_MATERIAL PROVIDED_

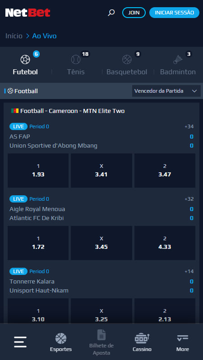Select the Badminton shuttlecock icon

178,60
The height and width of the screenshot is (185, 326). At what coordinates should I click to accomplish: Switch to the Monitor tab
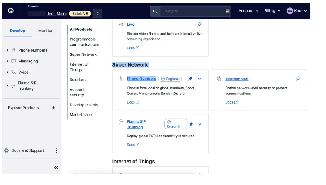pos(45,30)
---
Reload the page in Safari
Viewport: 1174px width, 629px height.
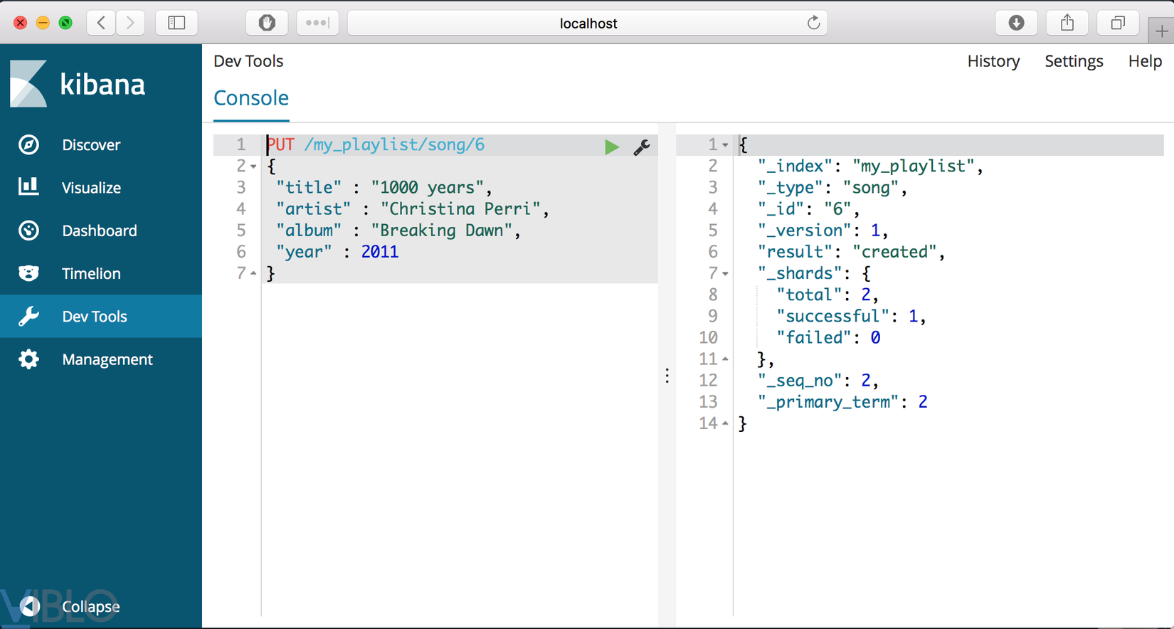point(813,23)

_EXERCISE DESCRIPTION_
Render as a Markdown table with columns headed "Row" and "Line" the listing from the line containing "Reload the page in Safari" through the line containing "point(813,23)", numbering each row and omitting blank lines. Exclude the pictures from the table.

_COMPLETED EXERCISE_
| Row | Line |
|---|---|
| 1 | Reload the page in Safari |
| 2 | Viewport: 1174px width, 629px height. |
| 3 | point(813,23) |